Assuming you are able to get hold of the text as a string before you need to remove the unwanted parts, you can search and replace.
If (adsbygoogle = window.adsbygoogle || []).push({});
is always the exact same string (including the same whitespace every time), then you can use str.replace()
.
See How to use string.replace() in python 3.x.
If the text is not the exact same thing every time--and I am guessing that at least the second example you showed is not the same every time--then you can use regular expressions.
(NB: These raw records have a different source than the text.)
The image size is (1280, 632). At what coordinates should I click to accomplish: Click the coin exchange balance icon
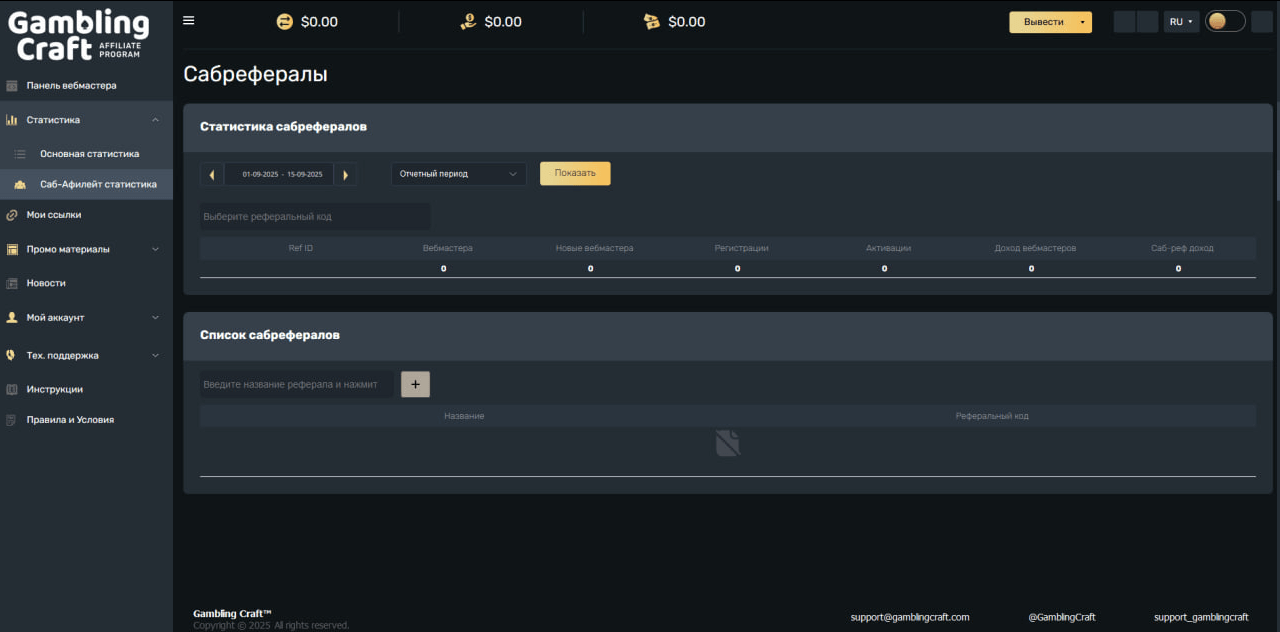[x=284, y=22]
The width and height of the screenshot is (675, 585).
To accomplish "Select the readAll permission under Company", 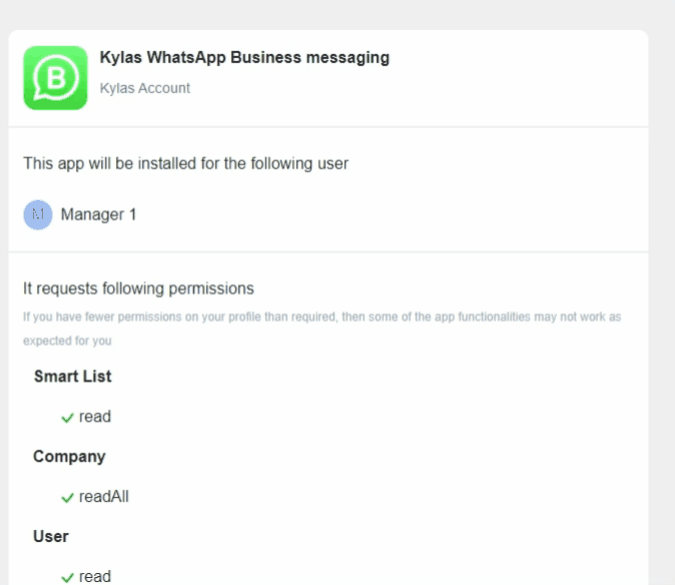I will [104, 497].
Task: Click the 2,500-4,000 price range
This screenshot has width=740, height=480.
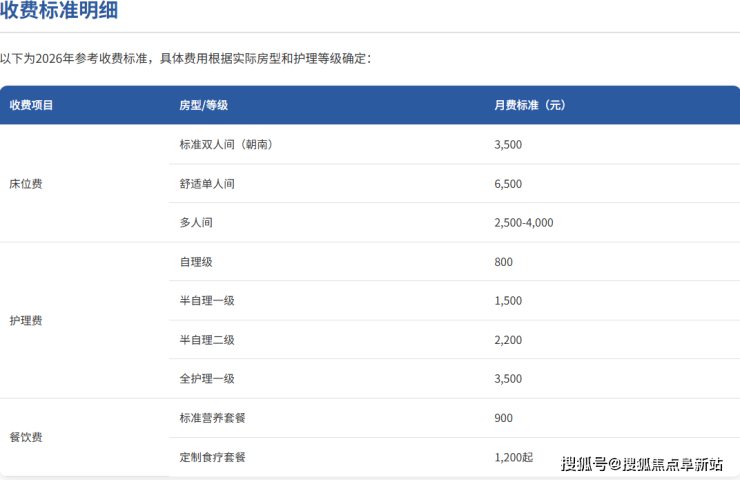Action: point(523,223)
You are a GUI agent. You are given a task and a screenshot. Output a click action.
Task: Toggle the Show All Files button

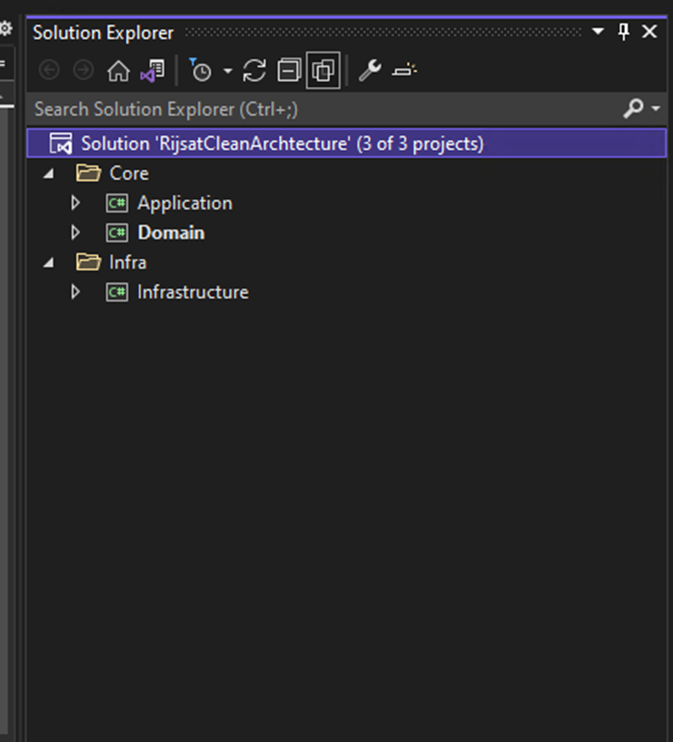pyautogui.click(x=323, y=71)
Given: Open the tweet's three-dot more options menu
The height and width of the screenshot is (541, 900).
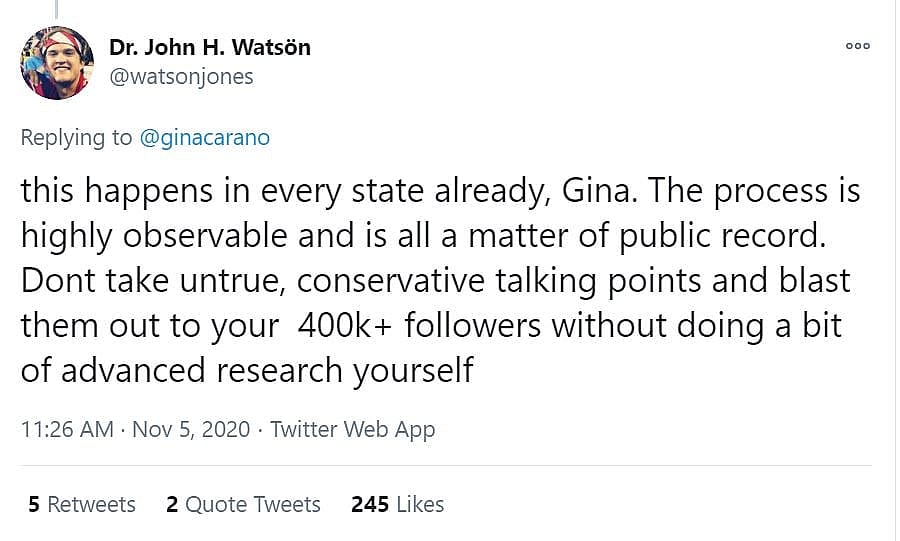Looking at the screenshot, I should [x=857, y=46].
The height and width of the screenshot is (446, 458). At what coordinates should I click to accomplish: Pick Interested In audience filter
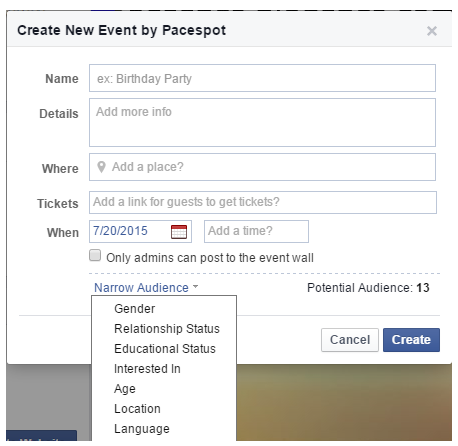147,369
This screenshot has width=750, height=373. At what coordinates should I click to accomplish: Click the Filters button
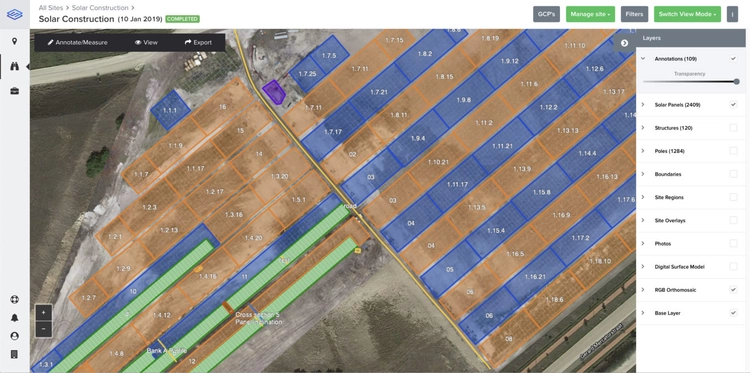pyautogui.click(x=634, y=14)
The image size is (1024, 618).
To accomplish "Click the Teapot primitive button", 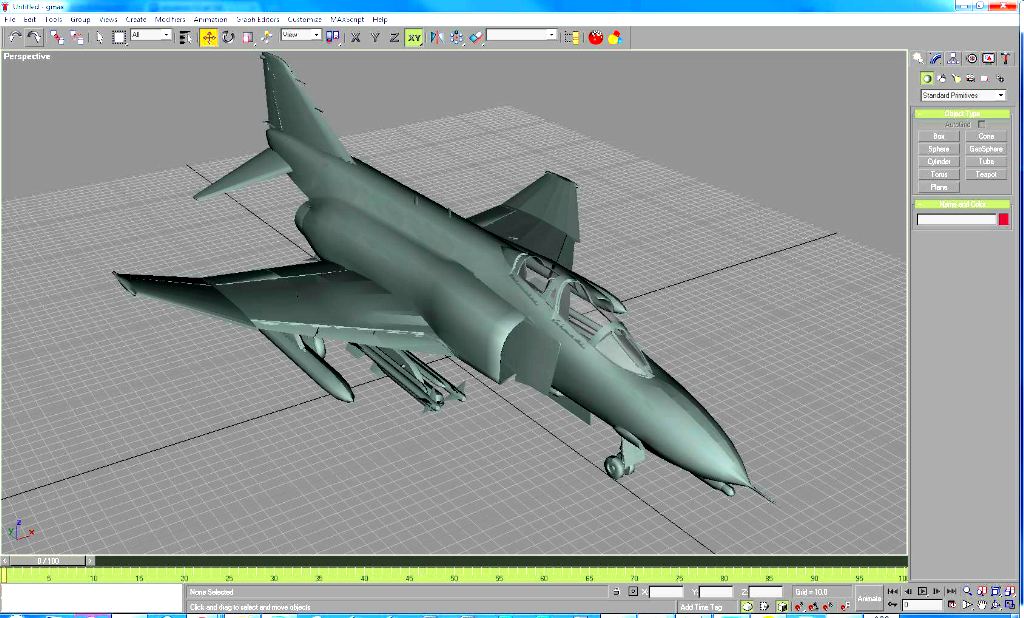I will point(986,174).
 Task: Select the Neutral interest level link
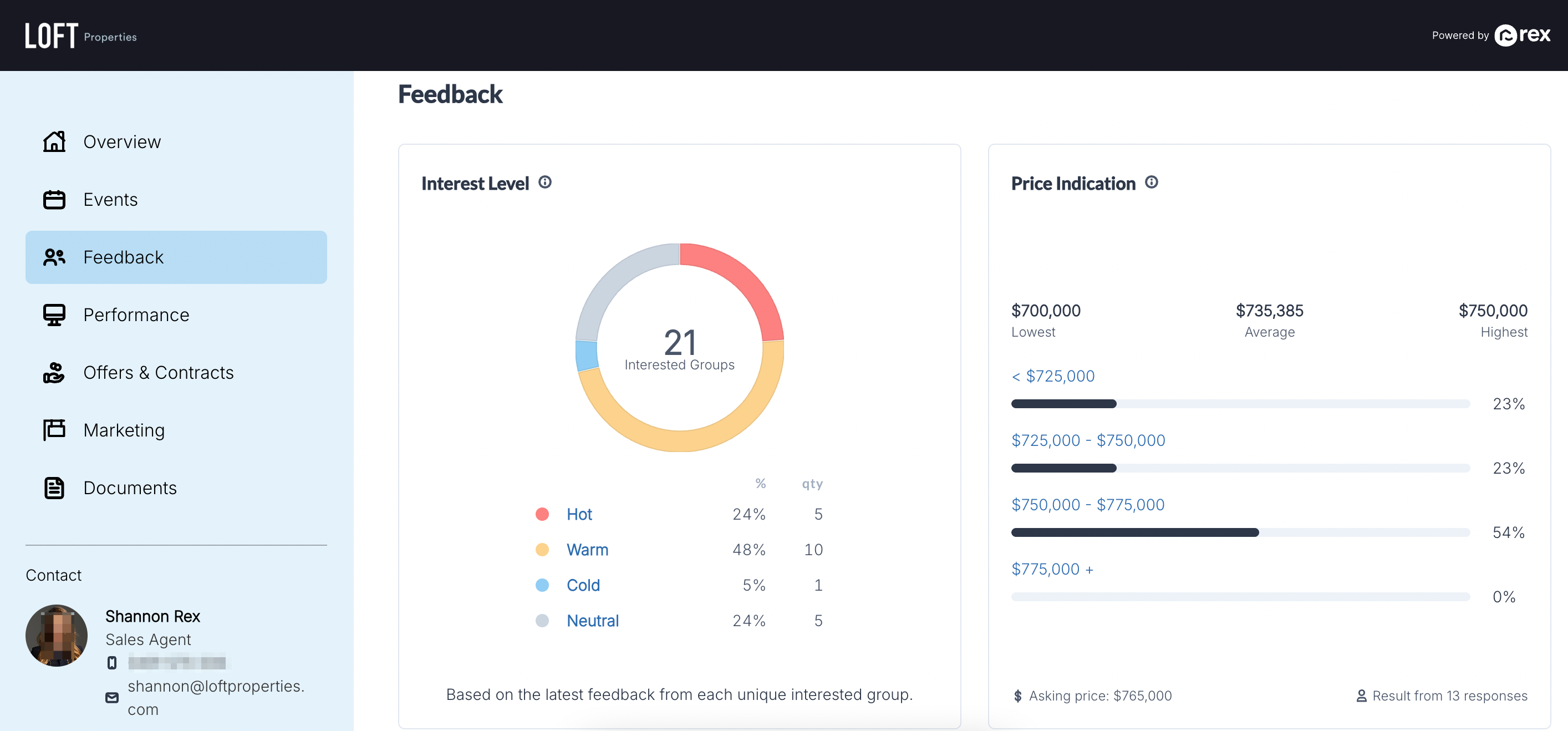[x=592, y=620]
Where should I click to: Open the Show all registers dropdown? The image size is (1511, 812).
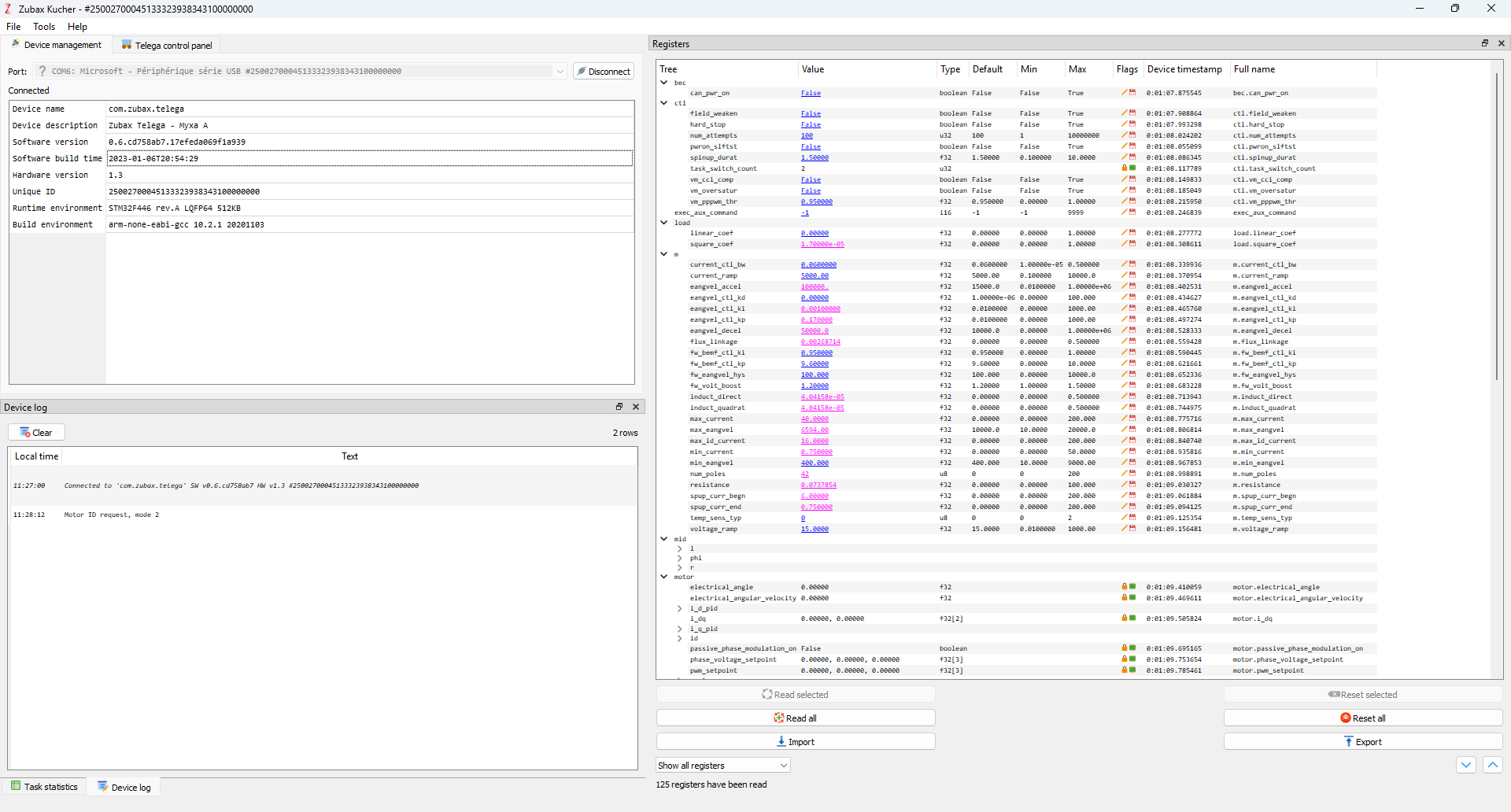point(722,766)
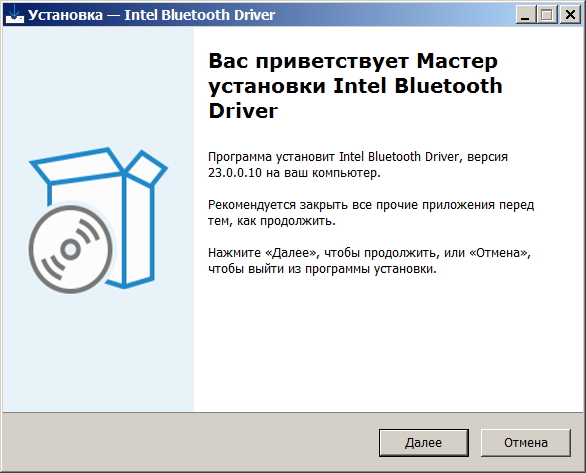Click the Driver word in the heading

(x=243, y=111)
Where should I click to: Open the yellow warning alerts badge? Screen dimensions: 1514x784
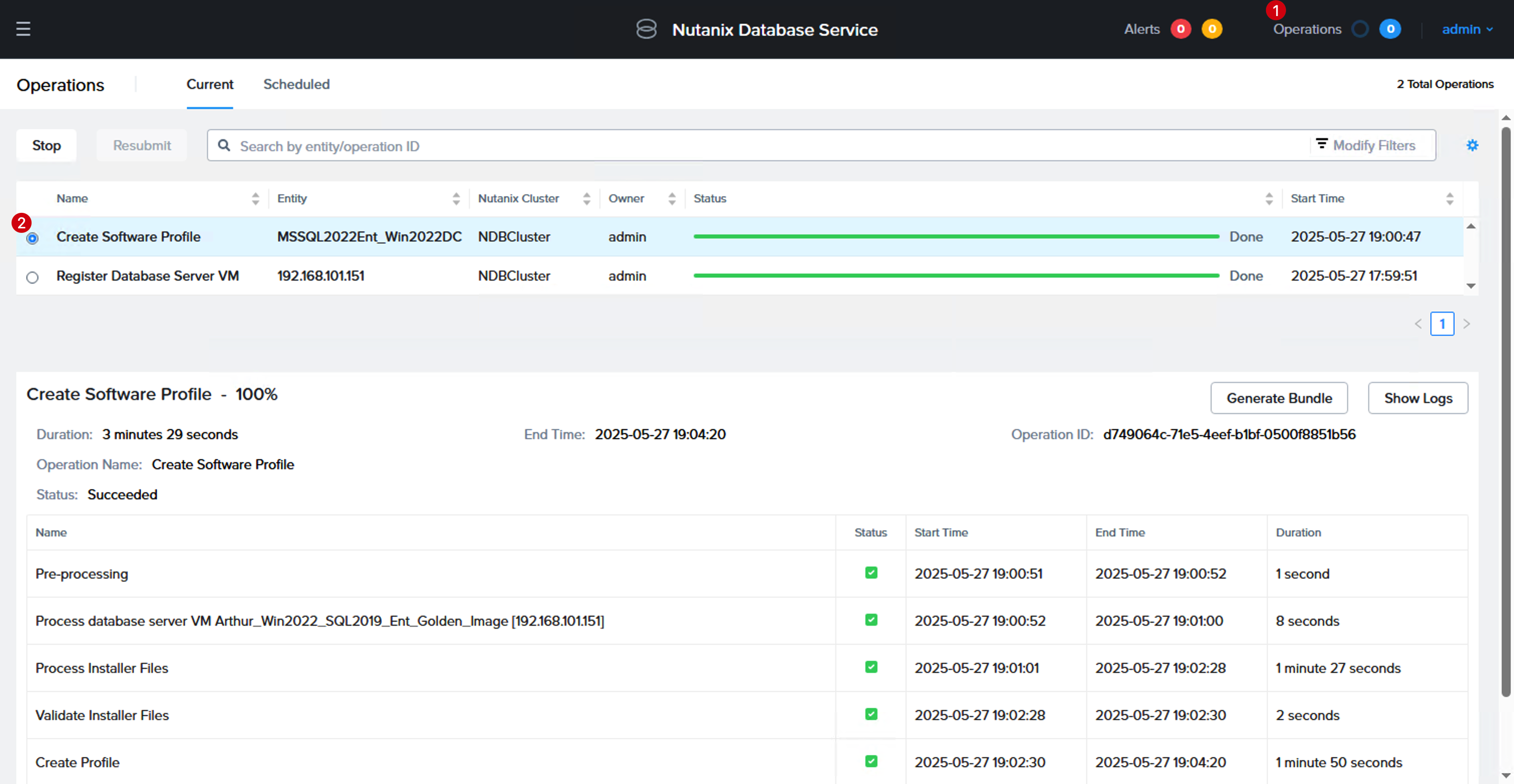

See the python documentation of the re
module.
If you only use a few regular expressions in your program you can just call re.sub
,
something like this:
sanitized_text = re.sub(regularexpression, '', original_text, flags=re.MULTILINE|re.DOTALL)
It may take some trial and error get get pattern
to match every case that is like the second example.
You'll need re.MULTILINE
if there are newlines inside the retrieved article, as there almost certainly will be, and re.DOTALL
in order to make certain regex patterns work across line boundaries, which it appears the second example will require.
If you end up having to use several regular expressions you can compile them using re.compile
before you start scraping:
pattern = re.compile(regularexpression, flags=re.MULTILINE|re.DOTALL)
Later, when you have text to remove pieces from, you can do the search and replace like this:
sanitized_text = pattern.sub('', original_text)